Freitag, 1. Februar 2019

Von satanischen Mächten hier & heute


"These are tools of oppression. 
We are not given a choice... 
How can it be a choice 
when you are told you will burn in Eternal Hellfire 
if you don't wear it".

Ensaf Haidar, Menschenrechtsaktivistin,
Ehefrau von Raif Badawi zum Verhüllungsgebot


Wie oft habe ich an dieser Stelle in Kommentaren die - durchaus angebrachte - Kritik an saudischen Verhältnissen gelesen, die als "mittelalterlich" beschrieben wurden. Die Drohung mit dem ewigen Höllenfeuer ist im Islam ein probates Mittel, religiöse Vorstellungen und Verhaltensweisen bei den  Religionsangehörigen, vor allem bei Kindern und Jugendlichen, durchzusetzen.

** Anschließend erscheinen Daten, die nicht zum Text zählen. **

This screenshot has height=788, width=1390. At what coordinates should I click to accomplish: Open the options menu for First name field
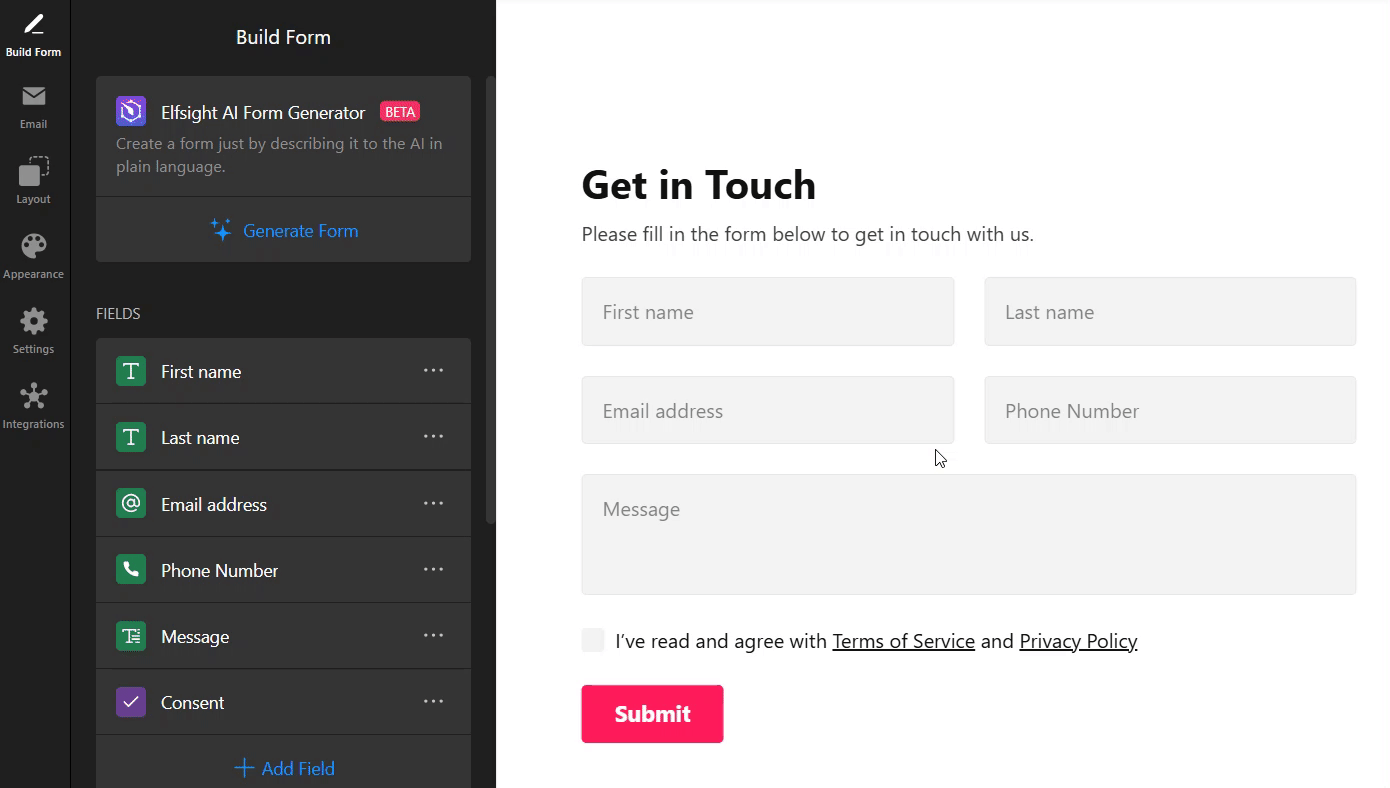pos(433,371)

Dass das bei uns auch noch immer der Fall ist, in einem aufgeklärten, evidenzbasierten Sozialwesen des 21. Jahrhunderts, wollte ich eigentlich nicht mehr so recht glauben. Doch die Erfahrung eines jungen Mannes in unserem näheren Umfeld, dessen Konfirmationsunterricht von einem Evangelikalen übernommen worden ist, haben mich eines Besseren belehrt. Ich will aus Gründen des Schutzes der Privatsphäre jenes jungen Mannes nichts weiter hier an diesem Ort darstellen, nur so viel: Seinen Glauben hat er verloren, und er zweifelt, dass er ihn je wieder zurückgewinnen wird. Als ich das gehört habe, gab es mir einen Stich, denn ich weiß aus eigenem Erleben, was der Verlust einer sicher geglaubten Gemeinschaft in diesem Alter mit einem macht.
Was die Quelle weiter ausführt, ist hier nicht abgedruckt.